Respect is like other virtues like love, joy, & happiness; we don't take it from others, we produce it for ourselves and share the surplus.

For a variety of reasons, many Americans feel disrespected -- economically, socially, politically. The prescription isn't more disrespect.

I hate to see people feeling disrespected. I really hate to see people supercharging a feedback loop of disrespect by piling it on others.

Leaders across all areas of life -- religious, political, economic, civic, cultural -- need to recognize the need for more earned respect.

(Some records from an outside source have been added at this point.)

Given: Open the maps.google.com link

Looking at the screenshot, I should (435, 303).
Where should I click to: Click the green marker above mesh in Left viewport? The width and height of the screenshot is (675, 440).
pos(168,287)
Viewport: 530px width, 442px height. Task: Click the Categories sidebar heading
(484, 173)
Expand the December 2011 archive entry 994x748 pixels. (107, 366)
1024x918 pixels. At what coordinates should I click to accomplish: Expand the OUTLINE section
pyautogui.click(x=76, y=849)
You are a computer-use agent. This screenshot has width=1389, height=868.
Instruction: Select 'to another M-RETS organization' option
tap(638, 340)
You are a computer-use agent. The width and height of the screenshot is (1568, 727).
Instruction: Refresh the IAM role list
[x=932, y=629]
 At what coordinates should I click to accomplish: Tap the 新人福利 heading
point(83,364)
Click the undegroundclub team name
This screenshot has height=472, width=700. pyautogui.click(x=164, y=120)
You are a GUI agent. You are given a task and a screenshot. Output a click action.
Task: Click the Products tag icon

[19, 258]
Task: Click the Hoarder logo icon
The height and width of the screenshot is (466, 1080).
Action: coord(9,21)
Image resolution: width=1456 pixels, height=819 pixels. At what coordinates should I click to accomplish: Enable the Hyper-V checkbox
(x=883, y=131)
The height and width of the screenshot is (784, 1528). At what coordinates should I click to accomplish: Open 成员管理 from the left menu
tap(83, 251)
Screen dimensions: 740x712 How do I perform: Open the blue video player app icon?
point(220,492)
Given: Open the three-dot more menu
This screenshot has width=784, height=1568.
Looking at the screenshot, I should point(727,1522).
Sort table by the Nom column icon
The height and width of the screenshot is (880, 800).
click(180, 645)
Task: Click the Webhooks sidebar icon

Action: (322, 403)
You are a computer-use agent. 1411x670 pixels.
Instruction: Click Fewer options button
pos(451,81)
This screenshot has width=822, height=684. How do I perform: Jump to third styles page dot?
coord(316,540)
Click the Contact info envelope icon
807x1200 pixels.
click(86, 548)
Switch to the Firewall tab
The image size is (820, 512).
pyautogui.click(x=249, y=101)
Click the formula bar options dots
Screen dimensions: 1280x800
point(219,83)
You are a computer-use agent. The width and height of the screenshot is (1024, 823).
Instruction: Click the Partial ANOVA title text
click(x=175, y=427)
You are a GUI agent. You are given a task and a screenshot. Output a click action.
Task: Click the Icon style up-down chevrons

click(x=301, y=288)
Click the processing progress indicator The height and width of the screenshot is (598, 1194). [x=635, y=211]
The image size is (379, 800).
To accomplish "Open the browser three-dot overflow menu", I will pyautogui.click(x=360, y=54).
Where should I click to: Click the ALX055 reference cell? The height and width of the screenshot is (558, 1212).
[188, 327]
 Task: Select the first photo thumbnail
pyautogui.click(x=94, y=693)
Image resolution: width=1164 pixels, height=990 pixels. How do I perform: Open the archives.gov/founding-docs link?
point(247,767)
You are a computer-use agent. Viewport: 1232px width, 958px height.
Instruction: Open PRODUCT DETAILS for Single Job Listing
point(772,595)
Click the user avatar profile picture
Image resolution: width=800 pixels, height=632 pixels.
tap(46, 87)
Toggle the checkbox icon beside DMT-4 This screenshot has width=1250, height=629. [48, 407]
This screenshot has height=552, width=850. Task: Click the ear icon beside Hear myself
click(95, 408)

A respect surplus needs to be generated by finding more meaningful, productive, constructive things for us to do as individuals and groups.

Segment 2: (8 min)

Segment 3: (14 min)

Segment 4: (5 min)

Segment 5: (11 min)

News Former Presidents issue joint statement

The Presidents Bush make an easy call: "America must always reject racial bigotry, anti-Semitism, and hatred in all forms." The statement should really be so obvious as to not even bear repeating, but the fact a sitting President struggles to make any such statement makes it necessary for his predecessors to say so. And in so doing, they exhibit an awareness of their joint legacy that escapes those who seem to think we should commemorate people on the wrong side of the Civil War. Isn't the idea that history may judge our behavior by a higher standard a fairly important tool to incentivize good behavior in the present? If your view of history is that it is static, then you're missing the point. It's not to be memorized. History must be grappled with. A compendium of names and dates is just a list. To really appreciate history is to struggle with questions of context, meaning, and choice. Sometimes, that may cause us some discomfort -- like when we have to acknowledge that the Founders were imperfect. But treating the Founding Fathers like humans rather than demigods is good for us. It says we have a duty to try to be even better than them. When we put the Founders on an untouchable pedestal, it says we are "less than" -- when in fact, we honor them most by trying to be greater. To understand their time (the Enlightenment) is to understand that they saw humanity as a work in progress, to be constantly improved upon.

Segment 6: (8 min)

Segment 7: (14 min)

Segment 8: (5 min)

Unsorted and leftovers:

This week

Science and Technology Who honestly thinks life was better 50 years ago?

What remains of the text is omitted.